Afghans Believe Rule of Law Vital to Security

Local experts say social injustice has spurred young people to join the Taleban.

Afghans Believe Rule of Law Vital to Security

Local experts say social injustice has spurred young people to join the Taleban.

Tuesday, 9 December, 2014

The rule of law in Afghanistan has been badly un dermined  by war, corruption and the drugs trade, participants  in a series of IWPR-organised debates last month agreed.

Most of those taking part in debates in the Kunduz, Bamian and Farah provinces agreed that peace in Afghanistan would be impossible without security and proper observance of the law.

A number of speakers said a sense justice was a primary motivator in people’s lives, and they attributed the rising strength of the Taleban in Afghanistan to the government failure to ensure rule of law.

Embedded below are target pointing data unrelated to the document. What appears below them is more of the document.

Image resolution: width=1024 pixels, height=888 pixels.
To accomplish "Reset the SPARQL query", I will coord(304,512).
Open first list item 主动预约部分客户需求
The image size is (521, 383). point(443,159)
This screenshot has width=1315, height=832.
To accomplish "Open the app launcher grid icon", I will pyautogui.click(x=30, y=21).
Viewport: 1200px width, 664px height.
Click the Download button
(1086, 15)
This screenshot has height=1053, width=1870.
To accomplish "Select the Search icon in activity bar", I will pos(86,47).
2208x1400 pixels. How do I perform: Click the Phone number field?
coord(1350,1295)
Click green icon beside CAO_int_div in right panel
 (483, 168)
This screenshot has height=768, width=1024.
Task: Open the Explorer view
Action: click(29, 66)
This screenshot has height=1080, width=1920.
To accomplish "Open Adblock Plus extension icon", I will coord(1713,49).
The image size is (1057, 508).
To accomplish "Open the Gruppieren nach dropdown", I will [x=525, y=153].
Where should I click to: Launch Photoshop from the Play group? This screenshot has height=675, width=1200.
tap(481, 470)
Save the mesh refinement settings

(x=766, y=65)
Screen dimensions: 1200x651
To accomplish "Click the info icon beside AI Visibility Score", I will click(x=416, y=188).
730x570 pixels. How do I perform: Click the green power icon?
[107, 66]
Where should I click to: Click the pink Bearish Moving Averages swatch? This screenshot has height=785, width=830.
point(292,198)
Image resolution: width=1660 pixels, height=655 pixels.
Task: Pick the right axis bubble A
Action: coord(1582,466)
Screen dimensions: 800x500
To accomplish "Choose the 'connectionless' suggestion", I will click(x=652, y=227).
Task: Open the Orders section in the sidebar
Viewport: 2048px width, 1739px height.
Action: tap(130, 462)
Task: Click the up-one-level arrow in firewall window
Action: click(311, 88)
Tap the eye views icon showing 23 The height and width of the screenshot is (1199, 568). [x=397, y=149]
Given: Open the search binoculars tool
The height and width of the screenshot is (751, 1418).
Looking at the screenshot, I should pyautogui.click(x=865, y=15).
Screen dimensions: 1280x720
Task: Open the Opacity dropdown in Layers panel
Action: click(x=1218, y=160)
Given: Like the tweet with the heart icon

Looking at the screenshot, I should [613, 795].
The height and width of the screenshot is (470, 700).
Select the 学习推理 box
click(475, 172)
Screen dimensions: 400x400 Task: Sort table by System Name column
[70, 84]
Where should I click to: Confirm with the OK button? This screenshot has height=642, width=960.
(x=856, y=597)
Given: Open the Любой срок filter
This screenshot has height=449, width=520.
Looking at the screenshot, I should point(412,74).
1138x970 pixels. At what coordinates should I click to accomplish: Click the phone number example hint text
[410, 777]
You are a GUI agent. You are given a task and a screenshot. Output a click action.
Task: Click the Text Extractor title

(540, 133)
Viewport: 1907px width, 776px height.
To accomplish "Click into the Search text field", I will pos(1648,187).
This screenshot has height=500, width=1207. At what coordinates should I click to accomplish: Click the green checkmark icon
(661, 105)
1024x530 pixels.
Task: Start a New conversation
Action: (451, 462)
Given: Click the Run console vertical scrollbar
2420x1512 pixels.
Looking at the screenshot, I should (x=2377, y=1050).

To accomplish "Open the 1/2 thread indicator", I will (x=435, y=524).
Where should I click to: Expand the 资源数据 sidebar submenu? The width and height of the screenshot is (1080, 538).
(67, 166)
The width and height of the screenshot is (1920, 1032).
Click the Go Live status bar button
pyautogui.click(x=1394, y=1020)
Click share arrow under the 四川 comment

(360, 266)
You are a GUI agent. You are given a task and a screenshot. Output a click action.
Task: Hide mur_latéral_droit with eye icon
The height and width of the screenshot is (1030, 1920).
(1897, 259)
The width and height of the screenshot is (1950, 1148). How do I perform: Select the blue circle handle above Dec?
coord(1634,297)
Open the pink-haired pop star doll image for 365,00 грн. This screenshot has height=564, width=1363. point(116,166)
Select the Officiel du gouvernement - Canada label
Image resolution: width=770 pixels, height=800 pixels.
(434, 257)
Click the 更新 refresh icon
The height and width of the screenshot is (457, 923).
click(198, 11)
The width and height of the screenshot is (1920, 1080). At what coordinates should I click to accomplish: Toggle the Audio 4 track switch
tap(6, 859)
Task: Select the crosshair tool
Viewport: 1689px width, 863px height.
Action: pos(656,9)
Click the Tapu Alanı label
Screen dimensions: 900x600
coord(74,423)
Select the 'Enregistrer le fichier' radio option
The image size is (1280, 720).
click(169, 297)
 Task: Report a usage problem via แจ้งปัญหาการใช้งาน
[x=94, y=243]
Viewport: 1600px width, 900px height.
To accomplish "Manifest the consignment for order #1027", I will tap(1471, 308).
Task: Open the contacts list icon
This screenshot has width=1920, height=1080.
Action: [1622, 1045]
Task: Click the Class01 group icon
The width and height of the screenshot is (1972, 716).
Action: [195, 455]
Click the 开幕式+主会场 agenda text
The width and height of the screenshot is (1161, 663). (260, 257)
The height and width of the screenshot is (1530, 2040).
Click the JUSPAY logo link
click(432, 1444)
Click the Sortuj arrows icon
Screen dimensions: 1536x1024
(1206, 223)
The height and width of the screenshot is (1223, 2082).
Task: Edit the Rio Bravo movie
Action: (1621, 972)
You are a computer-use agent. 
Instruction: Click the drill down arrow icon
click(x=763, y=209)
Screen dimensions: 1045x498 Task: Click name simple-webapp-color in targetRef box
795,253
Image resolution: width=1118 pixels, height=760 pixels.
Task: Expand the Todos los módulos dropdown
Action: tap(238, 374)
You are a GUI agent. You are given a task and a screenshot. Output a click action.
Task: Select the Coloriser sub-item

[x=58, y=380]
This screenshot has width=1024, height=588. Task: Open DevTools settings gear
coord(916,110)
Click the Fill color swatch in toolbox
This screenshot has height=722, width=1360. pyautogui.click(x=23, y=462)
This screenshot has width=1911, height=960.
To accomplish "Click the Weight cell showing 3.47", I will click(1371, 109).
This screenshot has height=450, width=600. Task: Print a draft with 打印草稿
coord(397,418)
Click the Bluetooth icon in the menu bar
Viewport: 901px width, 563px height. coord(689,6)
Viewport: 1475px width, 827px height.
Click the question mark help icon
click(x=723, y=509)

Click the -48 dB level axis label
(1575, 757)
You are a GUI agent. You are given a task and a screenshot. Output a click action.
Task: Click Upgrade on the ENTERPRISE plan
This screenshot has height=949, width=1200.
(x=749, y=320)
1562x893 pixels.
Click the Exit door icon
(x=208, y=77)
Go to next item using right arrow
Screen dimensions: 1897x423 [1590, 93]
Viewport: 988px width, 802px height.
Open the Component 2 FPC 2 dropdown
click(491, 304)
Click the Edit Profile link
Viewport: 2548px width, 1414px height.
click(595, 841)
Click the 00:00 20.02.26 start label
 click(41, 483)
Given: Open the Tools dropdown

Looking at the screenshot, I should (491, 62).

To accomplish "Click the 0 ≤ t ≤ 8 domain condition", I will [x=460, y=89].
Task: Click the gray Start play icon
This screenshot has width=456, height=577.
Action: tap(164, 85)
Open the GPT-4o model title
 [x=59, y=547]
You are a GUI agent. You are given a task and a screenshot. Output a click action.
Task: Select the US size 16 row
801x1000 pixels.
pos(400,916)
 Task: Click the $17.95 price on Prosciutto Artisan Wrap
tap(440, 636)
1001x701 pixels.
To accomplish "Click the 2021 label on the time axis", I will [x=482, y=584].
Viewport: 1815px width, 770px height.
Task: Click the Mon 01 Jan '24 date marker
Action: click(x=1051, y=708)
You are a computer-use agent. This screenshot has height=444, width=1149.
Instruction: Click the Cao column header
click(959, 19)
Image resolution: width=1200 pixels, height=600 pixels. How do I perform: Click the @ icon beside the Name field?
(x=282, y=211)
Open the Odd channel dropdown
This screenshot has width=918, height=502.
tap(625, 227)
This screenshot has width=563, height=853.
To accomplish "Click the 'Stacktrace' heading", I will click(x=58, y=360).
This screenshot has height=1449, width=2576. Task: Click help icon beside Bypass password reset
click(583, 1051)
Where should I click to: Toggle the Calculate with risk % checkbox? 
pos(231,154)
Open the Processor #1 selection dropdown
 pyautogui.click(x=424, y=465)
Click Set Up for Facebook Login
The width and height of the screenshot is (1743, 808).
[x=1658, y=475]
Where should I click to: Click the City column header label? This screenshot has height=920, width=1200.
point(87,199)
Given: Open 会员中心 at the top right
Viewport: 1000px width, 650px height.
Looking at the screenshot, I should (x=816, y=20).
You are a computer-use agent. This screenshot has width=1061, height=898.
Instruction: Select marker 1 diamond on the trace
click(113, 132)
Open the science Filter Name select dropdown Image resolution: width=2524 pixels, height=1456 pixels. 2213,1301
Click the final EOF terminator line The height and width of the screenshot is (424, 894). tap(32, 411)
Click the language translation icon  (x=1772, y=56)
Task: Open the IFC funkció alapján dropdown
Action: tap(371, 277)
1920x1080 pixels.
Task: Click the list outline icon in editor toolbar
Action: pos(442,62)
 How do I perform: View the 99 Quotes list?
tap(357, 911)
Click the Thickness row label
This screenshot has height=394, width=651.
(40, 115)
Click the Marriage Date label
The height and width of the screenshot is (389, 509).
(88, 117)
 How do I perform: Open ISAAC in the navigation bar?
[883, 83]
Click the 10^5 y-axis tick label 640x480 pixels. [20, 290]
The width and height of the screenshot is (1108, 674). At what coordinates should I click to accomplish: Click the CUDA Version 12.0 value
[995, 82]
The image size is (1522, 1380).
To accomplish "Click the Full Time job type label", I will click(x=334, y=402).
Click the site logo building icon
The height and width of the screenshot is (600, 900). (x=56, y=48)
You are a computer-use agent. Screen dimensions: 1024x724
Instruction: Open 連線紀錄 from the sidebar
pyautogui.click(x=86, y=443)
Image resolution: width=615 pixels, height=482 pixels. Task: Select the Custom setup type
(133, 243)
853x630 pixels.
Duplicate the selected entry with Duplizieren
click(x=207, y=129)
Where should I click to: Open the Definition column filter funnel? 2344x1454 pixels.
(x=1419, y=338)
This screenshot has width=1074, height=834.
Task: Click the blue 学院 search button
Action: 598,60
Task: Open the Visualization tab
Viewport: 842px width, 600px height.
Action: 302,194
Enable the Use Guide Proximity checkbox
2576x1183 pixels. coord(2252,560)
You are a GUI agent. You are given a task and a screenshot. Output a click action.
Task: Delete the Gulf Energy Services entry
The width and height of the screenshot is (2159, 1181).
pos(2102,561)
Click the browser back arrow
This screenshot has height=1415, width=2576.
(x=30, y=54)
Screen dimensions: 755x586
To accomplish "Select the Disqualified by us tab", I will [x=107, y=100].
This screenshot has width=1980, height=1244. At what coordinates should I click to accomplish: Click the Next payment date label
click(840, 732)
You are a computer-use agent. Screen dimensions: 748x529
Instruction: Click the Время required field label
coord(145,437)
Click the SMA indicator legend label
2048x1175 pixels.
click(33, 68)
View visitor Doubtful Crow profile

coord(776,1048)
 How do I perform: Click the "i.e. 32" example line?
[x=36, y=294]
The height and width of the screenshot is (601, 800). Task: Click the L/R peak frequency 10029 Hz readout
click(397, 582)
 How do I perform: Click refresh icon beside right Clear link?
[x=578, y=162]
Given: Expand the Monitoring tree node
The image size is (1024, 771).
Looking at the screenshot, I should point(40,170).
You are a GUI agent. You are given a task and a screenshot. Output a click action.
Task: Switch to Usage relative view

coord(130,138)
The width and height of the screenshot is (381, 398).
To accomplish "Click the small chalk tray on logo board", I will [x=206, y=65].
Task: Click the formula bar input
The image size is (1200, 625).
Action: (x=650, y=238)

Wahidullah Rahmani, secretary of the High Peace Council in the northeastern Kunduz province, told the debate there that this failure had led to widespread injustices, which in turn had driven many young people to join the insurgents.

Marzia Rustami, a civil society activist in Kunduz, added that officials acted with impunity and called on the government figures to take action against this.

Afghanistan’s judiciary also came in for criticism, with speakers accusing it of failing to deliver justice in a fair and impartial manner.

Abdul Rahman Ahmadi, spokesman for the governor of Bamian in central Afghanistan, acknowledged that government sometimes struggled to implement its own laws. He pointed to the legislation on media regulation as an example, noting that “when the law was approved, Afghans were unfamiliar with modern media tools and the current needs of citizens. Of course, this issue has created many problems for the law enforcement agencies.”

University lecturer Shafaq Qaumyari told the Bamian debate that peace would only be achieved when human rights were truly respected.

“If someone has a fight or dispute in Afghanistan today, his goal is to obtain the rights which he has lost,” he said.

In the debate in the western Farah province, Gul Ahmad Azimi, a member of the upper house of Afghanistan’s parliament, said the legal system could not fully function amid persistent corruption and the sense that senior figures were above the law.

Civil society activist Jawed Tabesh added that numerous crimes had been committed in Farah since the fall of the Taleban regime in 2001, but there had been little opportunity for redress.

This report is based on an ongoing series of debates conducted as part of the IWPR programme Afghan Reconciliation: Promoting Peace and Building Trust by Engaging Civil Society.